Now, new data from the agency is giving us a sense of which states did the poorest jobs accurately counting their populations. States will feel reverberations from this catastrophe for years, given the fact census data determines how many congressional seats each state receives, how to draw congressional districts, and how to allocate federal funds to states.

A survey released by the Census Bureau found the states with statistically significant undercounts include Arkansas (5.04%), Tennessee (4.78%), Mississippi (4.11%), Florida (3.48%), Illinois (1.97%) and Texas (1.92%). 

The data prove several southern states did a uniquely bad job of ensuring all of their residents were accurately counted.
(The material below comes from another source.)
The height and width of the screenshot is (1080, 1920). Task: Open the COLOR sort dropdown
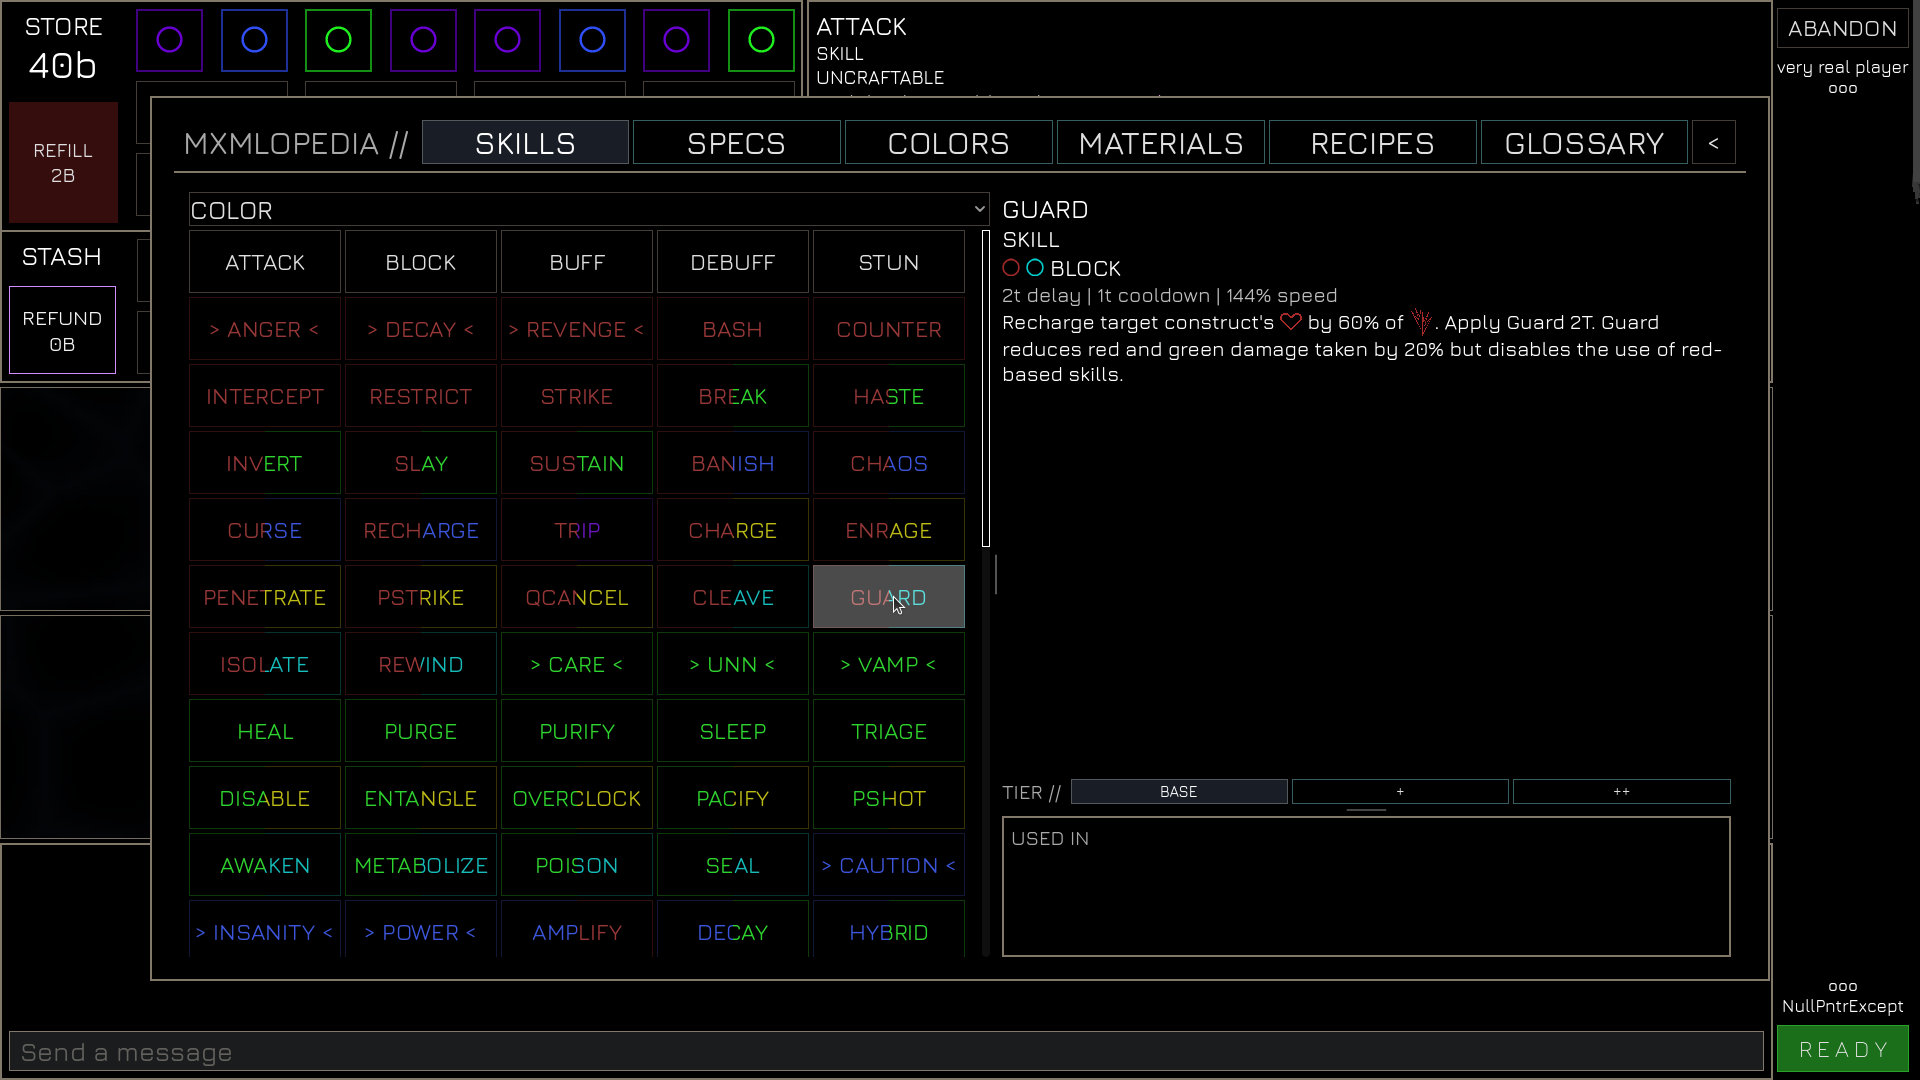click(x=588, y=210)
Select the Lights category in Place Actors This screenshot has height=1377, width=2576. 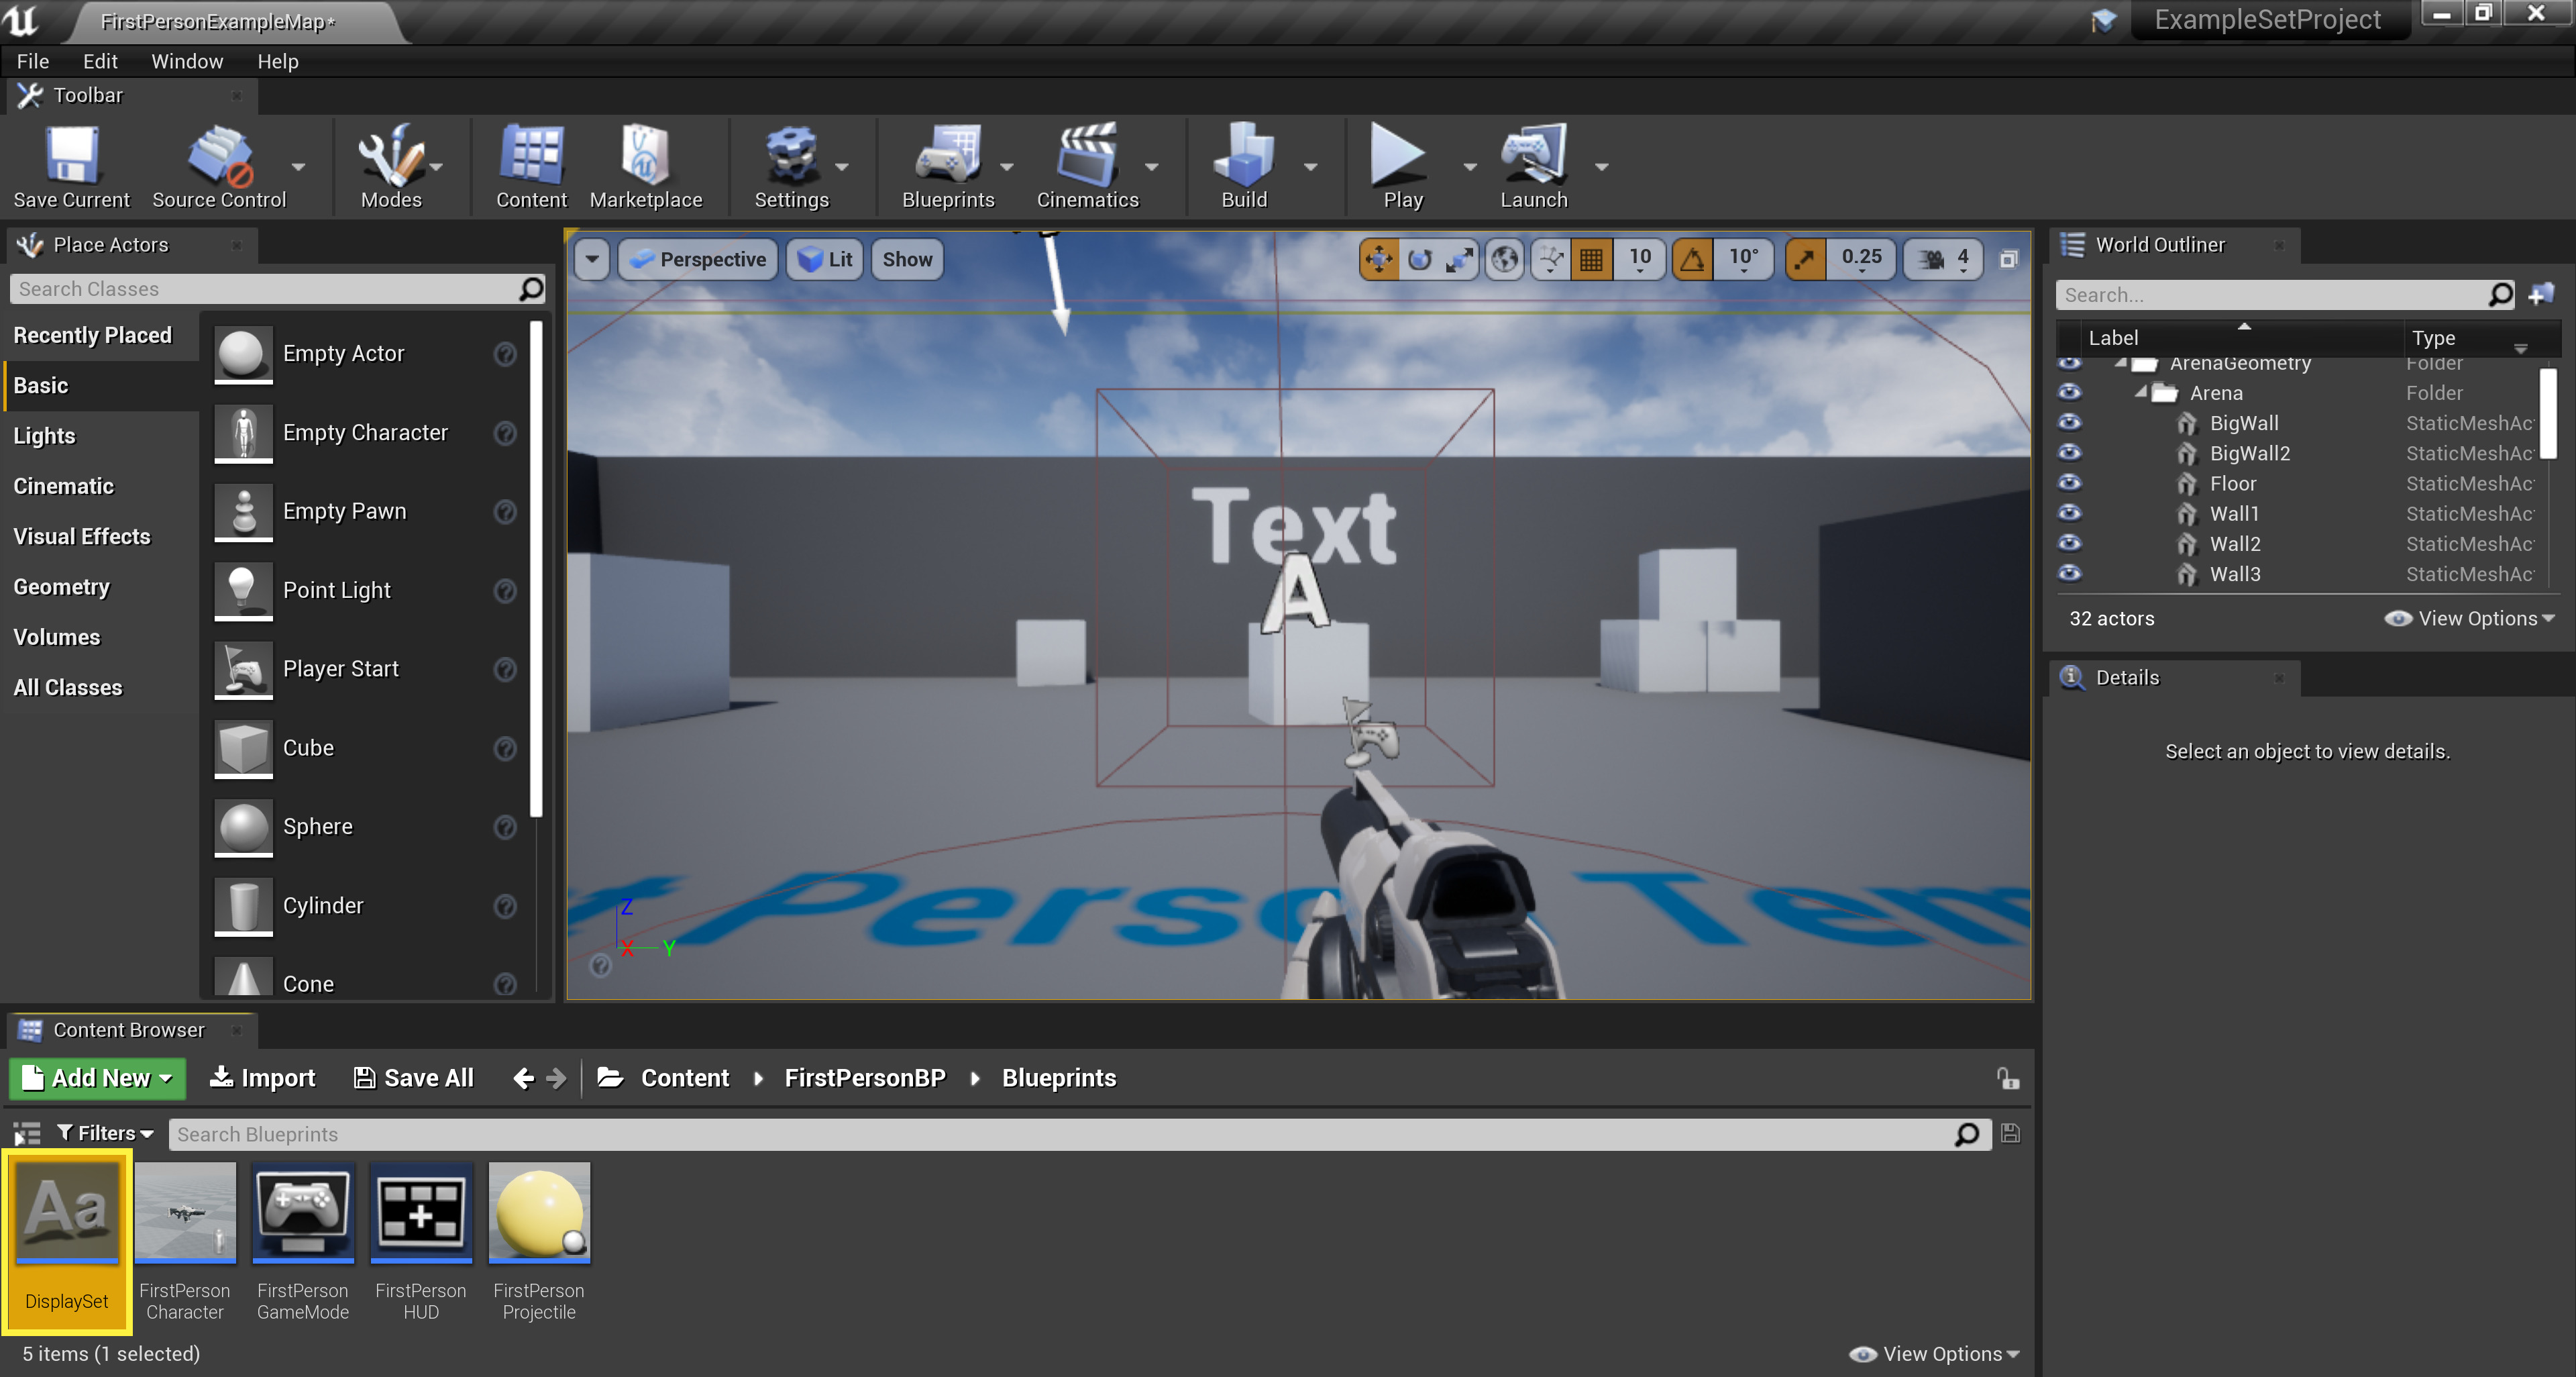click(x=44, y=436)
Unfortunately, the survey doesn’t specify which racial groups were most undercounted, but the report from March, and the history of census undercounts, suggest Black and brown people will feel the brunt of the pain here.

The data is particularly somber news for Black and brown people in all of the southern states mentioned above, because Republicans in each of those states have passed measures — from gerrymandered district maps to ballot restrictions — that essentially codify white rule. For example, the incorrect census data has already been used to take a district seat from Florida and Texas (notably, Republicans underfunded census efforts in both states). And despite the fact Black and brown people drove population growth in both states over the past decade, conservative lawmakers drew districts that gave white voters more power. 

The census undercount is already being used to deny marginalized groups the representation (and thus, the policy priorities) they desire in federal and state government. 

On the other end of the spectrum, the census survey found the states with statistically significant overcounts include Hawaii (6.79%), Delaware (5.45%), Rhode Island (5.05%), Minnesota (3.84%), New York (3.44%), Utah (2.59%), Massachusetts (2.24%), and Ohio (1.49%). 

Again, without demographic data it’s hard to know which groups were most overcounted on the state level, but looking at the March data gives us reason to assume white people and some Asian groups were most likely to be overrepresented in the count. 

It’s important to remember this chaos is by design. The Trump administration repeatedly tried to sabotage the census count, through their unsuccessful effort to add a citizenship question that was likely to discourage some families with immigrant relatives from participating, and in 2020, by ending the count earlier than usual. We’ve yet to see the full extent of the damage.